HOMEMADE GRANOLA | SA Garden and Home
Last updated on 29 July 2019

This granola from Real Food, Healthy, Happy Children, by Kath Megaw, R335, (Quivertree) is high in essential fatty acids and soluble fibre for both brain and gut health

INGREDIENTS

  • 1T (heaped) coconut oil or ghee, plus extra for greasing
  • 3 cups mixed almonds, hazelnuts, macadamia and brazil nuts
  • 1 cup mixed dried fruit (plums, dried cherries, cranberries, apricots, figs and dates)
  • ½ cup pumpkin seeds
  • Chia seeds
  • 1 cup unsweetened desiccated coconut
  • 1-2T honey (rice malt syrup, maple syrup or coconut syrup can also be used)
  • 1T vanilla extract
  • Zest of 1 orange (optional)

METHOD

1. Preheat the oven to 150°C. Grease a large baking tray with coconut oil or ghee and line it with baking paper, making sure the sides are covered.
2. Add 2½ cups of the whole nuts and all the dried fruit to a food processor and pulse coarsely.
3. Transfer to a large bowl. Add the remaining nuts to the bowl, along with the pumpkin seeds, chia seeds, desiccated coconut, honey, vanilla extract, coconut oil or ghee (melted) and orange zest, if using. Use a wooden spoon or spatula to mix well and break down any large clumps.
4. Spoon the nutty mix onto the lined tray and flatten it using a spatula. Bake for 12 minutes, then remove from the oven and stir. Bake for another 8 to 10 minutes and stir again.
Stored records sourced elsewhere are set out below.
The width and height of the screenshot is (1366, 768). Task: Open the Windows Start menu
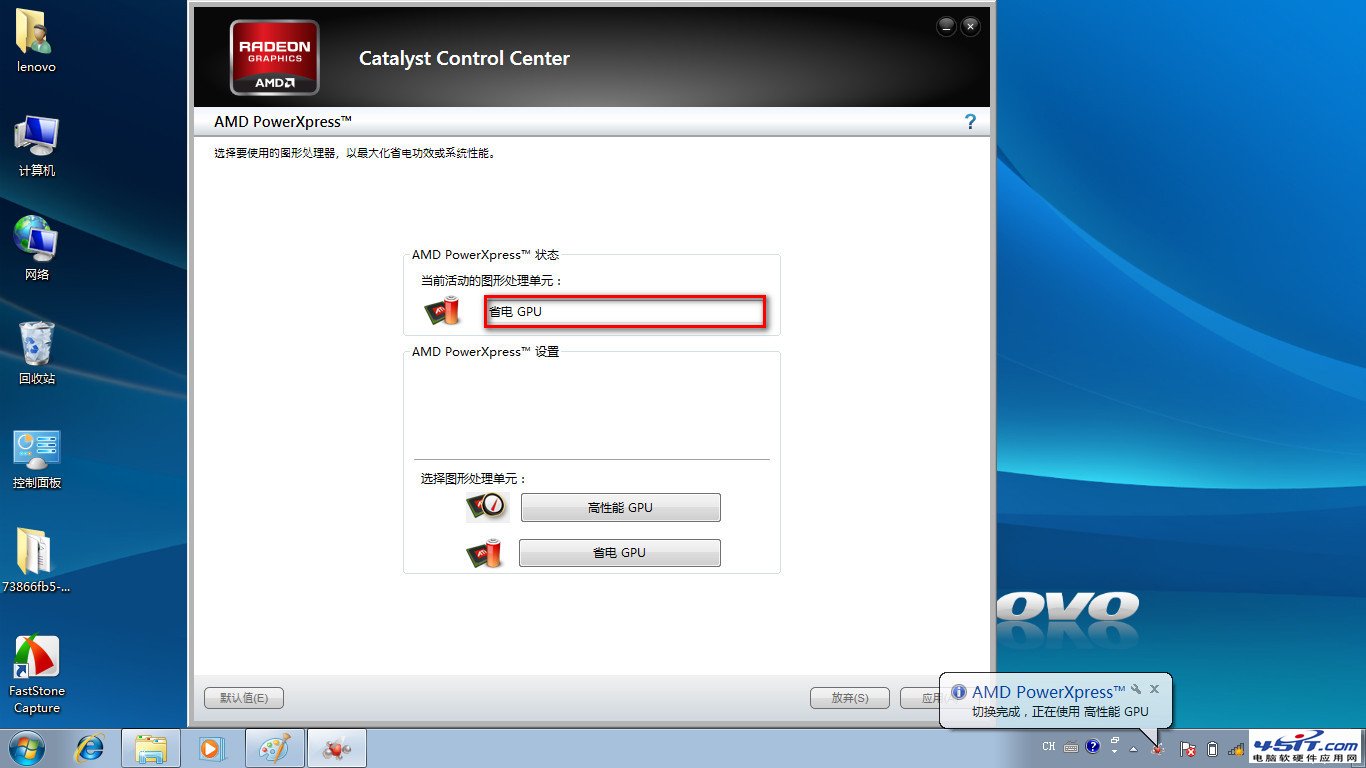click(26, 747)
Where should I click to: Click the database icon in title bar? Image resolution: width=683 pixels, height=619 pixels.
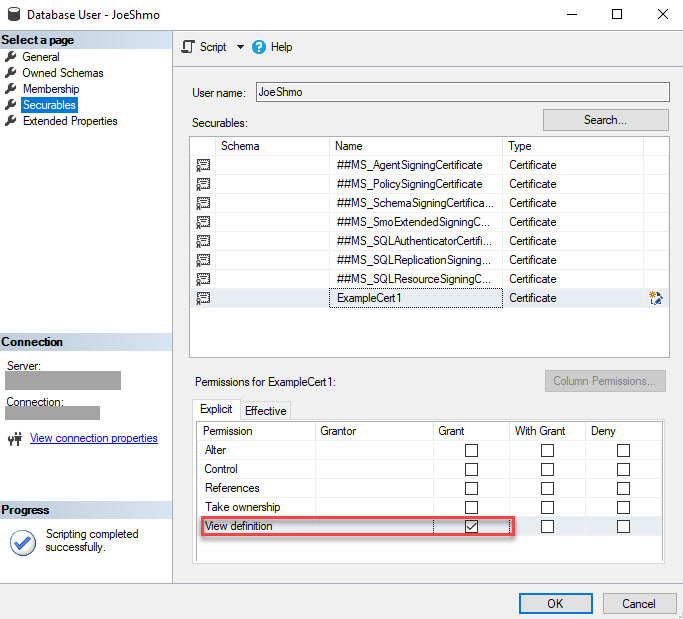tap(13, 15)
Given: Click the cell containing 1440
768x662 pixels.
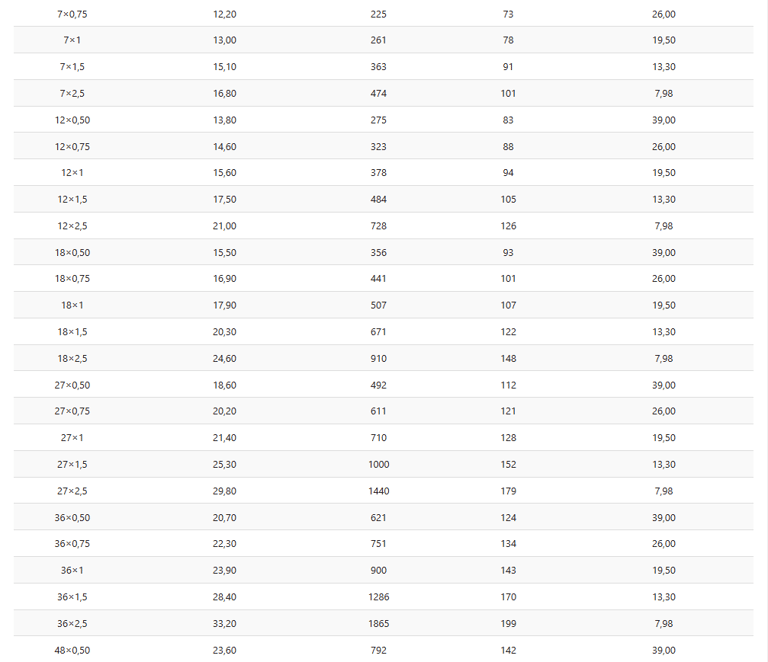Looking at the screenshot, I should (x=379, y=491).
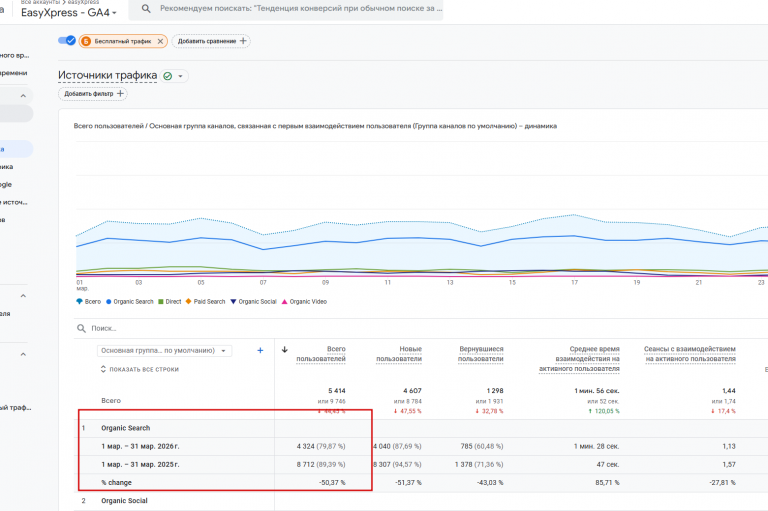Image resolution: width=768 pixels, height=511 pixels.
Task: Sort by Новые пользователи column header
Action: (399, 354)
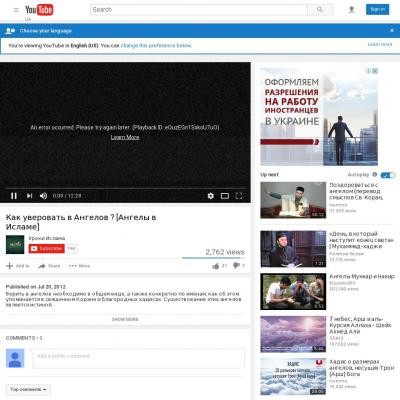Screen dimensions: 400x400
Task: Mute the video volume
Action: 43,196
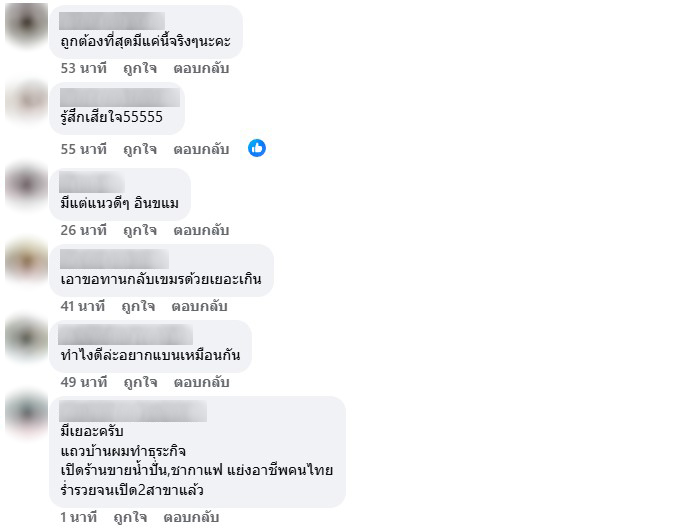698x531 pixels.
Task: Open profile picture beside the ทำไงดีล่ะ comment
Action: pos(26,339)
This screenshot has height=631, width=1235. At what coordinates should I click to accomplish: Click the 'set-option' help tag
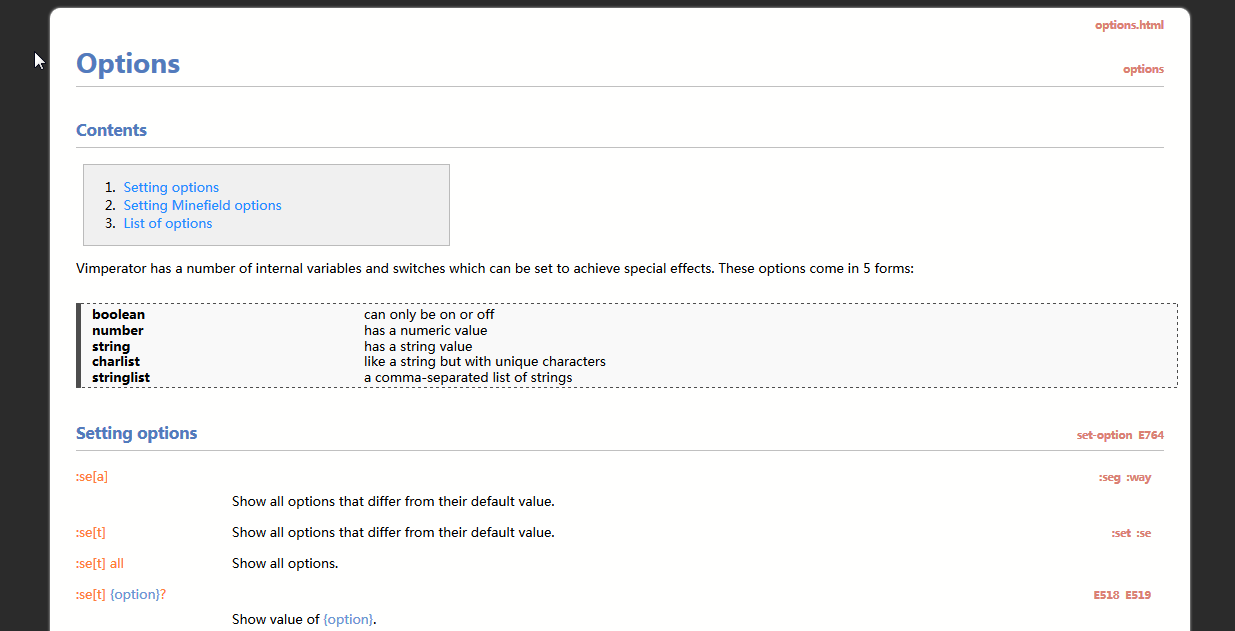(x=1104, y=435)
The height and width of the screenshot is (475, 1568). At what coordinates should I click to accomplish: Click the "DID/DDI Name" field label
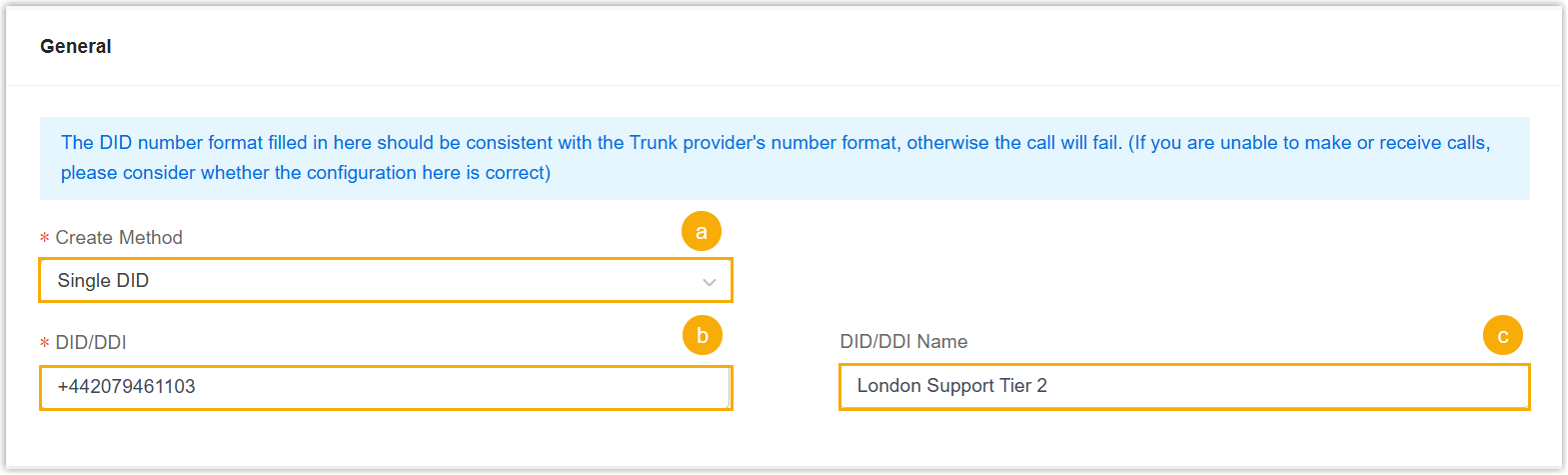pos(903,342)
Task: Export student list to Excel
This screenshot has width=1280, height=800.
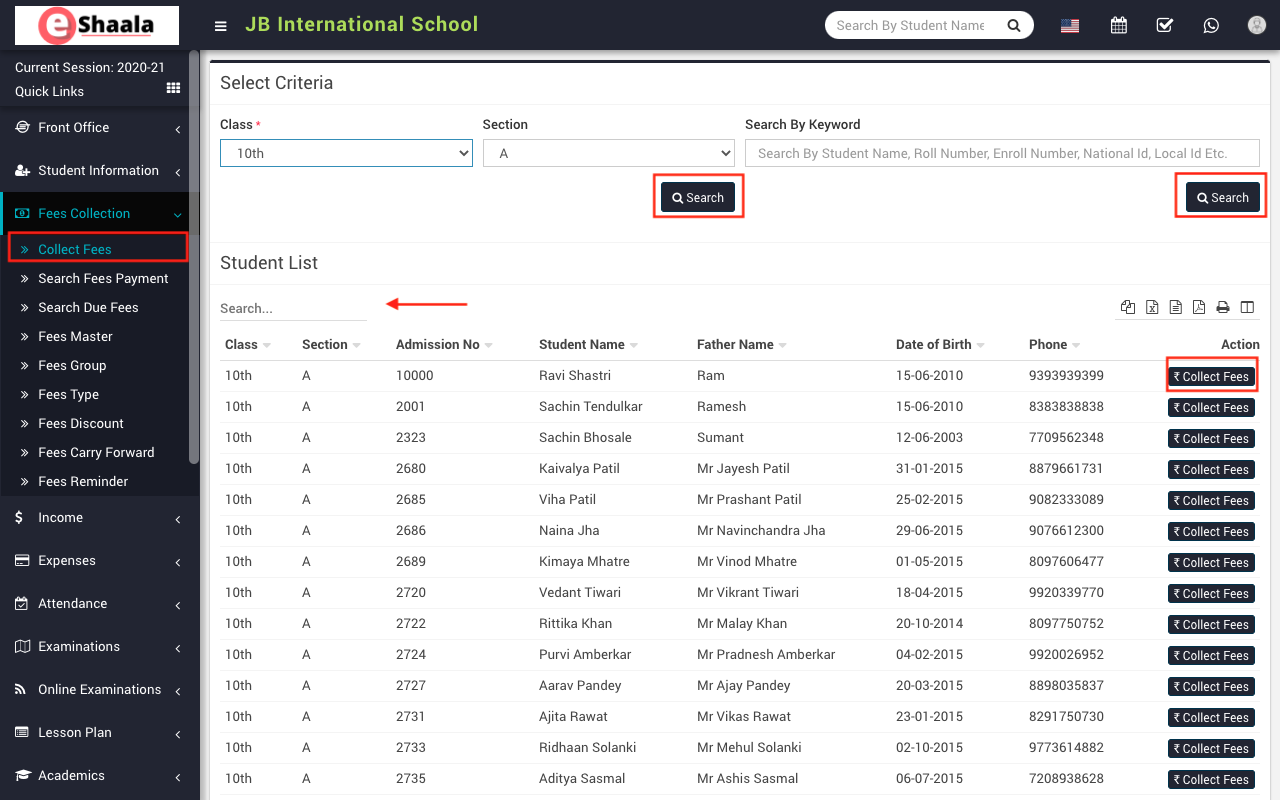Action: [x=1152, y=308]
Bake for a final 4 to 5 minutes, or until the mixture is crisp and dark golden brown.
5. Remove the tray from the oven and allow the granola to cool completely before transferring it to an airtight container (it will keep up to one month.)

(Serves 10 to 12)

  • Per serving: energy: 314 kcal protein: 6g fat: 28g carbs: 10g ratio: 1.7:1:
  • Serve with: coconut or almond milk, coconut cream or natural full-fat yoghurt, topped with a few fresh berries or cherries for colour.
  • Tip: Pop portions into Ziplock bags as a tasty on-the-go nibble.